Schrijf uit de tekst over de zorgmachtiging het stuk van "De officier licht" tot en met "nog niet geweken." letterlijk over.

- [Getoonde tekst]:
•••
De officier licht telefonisch toe dat de strafrechtelijke voorwaarden de zorg(machtiging) niet kunnen vervangen, en dat het juist van belang is dat het strafrechtelijke toezicht, de gezondheidszorg en de levensloopaanpak vanuit Antes naast elkaar bestaan en dat de verschillende behandelaren nauw contact met elkaar houden. Het doel is om betrokkene duurzame zorg te bieden en er samen voor te zorgen dat het leven van betrokkene en zijn omgeving zoveel mogelijk verbetert. Sinds zijn ontslag stromen er direct weer klachten binnen en zijn woning staat op het spel. Ook heeft hij tot nu toe nog geen ambulante zorg binnengelaten. Het ernstig nadeel is dus nog niet geweken.
2.4.
Om een crisissituatie af te wenden, ernstig nadeel af te wenden, de geestelijke gezondheid van betrokkene te stabiliseren en de geestelijke gezondheid van betrokkene dusdanig te herstellen dat hij zijn autonomie zoveel mogelijk herwint, heeft betrokkene zorg nodig.
2.5.
•••
- [Beschikbare gegevens]:
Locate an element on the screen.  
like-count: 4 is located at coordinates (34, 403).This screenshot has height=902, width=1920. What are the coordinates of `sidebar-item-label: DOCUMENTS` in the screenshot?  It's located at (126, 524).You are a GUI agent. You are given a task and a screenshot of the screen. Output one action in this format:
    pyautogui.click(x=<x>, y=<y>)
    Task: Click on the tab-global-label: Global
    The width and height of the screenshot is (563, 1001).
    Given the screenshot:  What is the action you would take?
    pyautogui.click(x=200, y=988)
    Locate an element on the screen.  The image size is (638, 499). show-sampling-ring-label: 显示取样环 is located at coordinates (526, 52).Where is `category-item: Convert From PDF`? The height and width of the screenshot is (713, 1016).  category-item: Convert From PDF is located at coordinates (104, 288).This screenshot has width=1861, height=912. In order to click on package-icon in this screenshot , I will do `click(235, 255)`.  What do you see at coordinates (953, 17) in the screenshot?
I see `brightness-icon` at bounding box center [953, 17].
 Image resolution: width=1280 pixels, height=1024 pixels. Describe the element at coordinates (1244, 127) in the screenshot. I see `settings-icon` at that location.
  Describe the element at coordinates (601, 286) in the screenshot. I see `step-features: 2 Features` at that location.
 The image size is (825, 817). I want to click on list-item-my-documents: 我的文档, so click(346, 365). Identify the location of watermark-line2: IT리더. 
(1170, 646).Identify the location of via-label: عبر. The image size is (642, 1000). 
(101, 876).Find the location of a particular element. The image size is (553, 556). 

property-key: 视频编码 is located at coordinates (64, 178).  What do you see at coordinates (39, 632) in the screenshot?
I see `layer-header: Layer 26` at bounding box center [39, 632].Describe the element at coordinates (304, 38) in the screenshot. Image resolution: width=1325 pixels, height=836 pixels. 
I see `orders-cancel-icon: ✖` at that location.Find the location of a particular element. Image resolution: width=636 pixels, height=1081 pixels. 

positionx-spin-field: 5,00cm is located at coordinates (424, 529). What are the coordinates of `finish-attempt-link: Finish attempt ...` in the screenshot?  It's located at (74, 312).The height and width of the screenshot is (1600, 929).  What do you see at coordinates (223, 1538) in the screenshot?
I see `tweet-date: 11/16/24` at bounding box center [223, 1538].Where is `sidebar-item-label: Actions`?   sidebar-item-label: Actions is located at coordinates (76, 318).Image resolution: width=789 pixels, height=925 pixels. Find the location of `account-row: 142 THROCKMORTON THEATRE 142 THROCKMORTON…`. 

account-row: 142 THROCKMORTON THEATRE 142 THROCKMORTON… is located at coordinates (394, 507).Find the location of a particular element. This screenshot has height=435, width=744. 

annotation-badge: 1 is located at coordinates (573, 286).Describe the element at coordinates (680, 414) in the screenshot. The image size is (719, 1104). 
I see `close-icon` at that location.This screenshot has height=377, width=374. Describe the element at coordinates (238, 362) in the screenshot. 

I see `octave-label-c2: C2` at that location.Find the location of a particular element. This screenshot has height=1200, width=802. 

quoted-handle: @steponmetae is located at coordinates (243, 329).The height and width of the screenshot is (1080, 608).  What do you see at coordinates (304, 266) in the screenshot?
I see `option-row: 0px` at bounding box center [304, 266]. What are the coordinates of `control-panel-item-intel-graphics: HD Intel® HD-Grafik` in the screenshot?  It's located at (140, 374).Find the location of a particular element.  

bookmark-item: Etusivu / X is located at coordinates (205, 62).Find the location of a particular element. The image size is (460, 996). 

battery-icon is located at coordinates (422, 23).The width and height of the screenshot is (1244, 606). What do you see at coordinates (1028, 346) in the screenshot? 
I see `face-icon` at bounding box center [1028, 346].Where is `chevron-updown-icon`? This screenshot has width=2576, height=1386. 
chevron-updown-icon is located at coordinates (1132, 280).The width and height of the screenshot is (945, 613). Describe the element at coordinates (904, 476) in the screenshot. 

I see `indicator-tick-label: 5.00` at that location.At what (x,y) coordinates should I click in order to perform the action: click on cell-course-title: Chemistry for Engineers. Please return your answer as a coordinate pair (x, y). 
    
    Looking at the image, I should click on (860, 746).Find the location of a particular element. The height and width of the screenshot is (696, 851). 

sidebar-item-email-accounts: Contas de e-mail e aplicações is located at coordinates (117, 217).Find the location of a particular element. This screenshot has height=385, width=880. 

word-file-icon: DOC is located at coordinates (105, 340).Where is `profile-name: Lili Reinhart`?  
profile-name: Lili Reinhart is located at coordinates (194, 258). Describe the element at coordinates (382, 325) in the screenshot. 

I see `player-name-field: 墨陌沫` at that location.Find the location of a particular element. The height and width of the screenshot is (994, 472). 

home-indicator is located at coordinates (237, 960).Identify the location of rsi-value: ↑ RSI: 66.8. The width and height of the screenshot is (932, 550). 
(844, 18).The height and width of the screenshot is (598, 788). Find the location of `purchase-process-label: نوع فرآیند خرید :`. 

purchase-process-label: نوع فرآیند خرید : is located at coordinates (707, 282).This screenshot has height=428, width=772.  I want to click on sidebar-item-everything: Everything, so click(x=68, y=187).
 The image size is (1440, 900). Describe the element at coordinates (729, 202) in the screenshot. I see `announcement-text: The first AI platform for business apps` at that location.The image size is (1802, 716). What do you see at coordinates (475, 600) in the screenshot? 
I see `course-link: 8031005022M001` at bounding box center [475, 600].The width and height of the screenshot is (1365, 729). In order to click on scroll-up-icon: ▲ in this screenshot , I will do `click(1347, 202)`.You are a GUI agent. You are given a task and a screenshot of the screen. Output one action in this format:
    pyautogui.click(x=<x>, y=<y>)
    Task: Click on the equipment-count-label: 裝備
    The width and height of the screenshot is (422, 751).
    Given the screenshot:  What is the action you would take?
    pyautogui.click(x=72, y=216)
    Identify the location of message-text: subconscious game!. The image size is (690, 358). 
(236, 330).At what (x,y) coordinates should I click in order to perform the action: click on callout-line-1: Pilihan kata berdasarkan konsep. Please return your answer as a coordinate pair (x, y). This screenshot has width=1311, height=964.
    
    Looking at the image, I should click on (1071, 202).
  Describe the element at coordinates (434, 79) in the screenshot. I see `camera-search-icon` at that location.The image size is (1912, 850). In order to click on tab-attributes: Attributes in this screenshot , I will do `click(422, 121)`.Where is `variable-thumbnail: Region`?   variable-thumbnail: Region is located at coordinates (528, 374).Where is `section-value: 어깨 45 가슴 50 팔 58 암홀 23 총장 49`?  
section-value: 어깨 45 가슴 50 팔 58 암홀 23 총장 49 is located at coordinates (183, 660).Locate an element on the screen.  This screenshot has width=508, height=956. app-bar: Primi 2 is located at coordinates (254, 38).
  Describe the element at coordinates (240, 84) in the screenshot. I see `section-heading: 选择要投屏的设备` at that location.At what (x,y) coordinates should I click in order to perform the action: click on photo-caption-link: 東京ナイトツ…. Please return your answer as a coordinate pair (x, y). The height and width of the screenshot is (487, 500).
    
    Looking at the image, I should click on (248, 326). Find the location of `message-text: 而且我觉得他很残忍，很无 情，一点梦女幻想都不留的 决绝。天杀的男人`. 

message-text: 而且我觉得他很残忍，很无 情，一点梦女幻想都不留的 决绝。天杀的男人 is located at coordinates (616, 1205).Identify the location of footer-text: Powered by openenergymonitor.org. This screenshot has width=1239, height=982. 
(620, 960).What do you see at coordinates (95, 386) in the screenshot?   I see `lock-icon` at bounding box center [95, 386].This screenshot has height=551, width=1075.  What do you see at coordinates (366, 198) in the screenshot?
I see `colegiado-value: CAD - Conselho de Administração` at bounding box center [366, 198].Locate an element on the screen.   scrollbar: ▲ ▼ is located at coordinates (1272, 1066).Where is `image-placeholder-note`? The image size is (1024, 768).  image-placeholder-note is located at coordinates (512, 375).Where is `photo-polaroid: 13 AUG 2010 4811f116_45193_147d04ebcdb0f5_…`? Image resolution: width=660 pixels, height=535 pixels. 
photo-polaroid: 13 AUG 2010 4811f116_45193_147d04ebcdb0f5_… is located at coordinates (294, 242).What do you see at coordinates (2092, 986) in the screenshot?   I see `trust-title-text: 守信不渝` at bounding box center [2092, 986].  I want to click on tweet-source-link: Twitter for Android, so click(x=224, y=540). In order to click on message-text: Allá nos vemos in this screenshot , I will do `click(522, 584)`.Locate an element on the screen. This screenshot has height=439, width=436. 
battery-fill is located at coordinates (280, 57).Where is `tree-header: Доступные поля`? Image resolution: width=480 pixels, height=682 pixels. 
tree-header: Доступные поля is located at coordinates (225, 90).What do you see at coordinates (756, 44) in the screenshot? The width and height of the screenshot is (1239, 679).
•••
- [Antwoord hieronder]:
De officier licht telefonisch toe dat de strafrechtelijke voorwaarden de zorg(machtiging) niet kunnen vervangen, en dat het juist van belang is dat het strafrechtelijke toezicht, de gezondheidszorg en de levensloopaanpak vanuit Antes naast elkaar bestaan en dat de verschillende behandelaren nauw contact met elkaar houden. Het doel is om betrokkene duurzame zorg te bieden en er samen voor te zorgen dat het leven van betrokkene en zijn omgeving zoveel mogelijk verbetert. Sinds zijn ontslag stromen er direct weer klachten binnen en zijn woning staat op het spel. Ook heeft hij tot nu toe nog geen ambulante zorg binnengelaten. Het ernstig nadeel is dus nog niet geweken.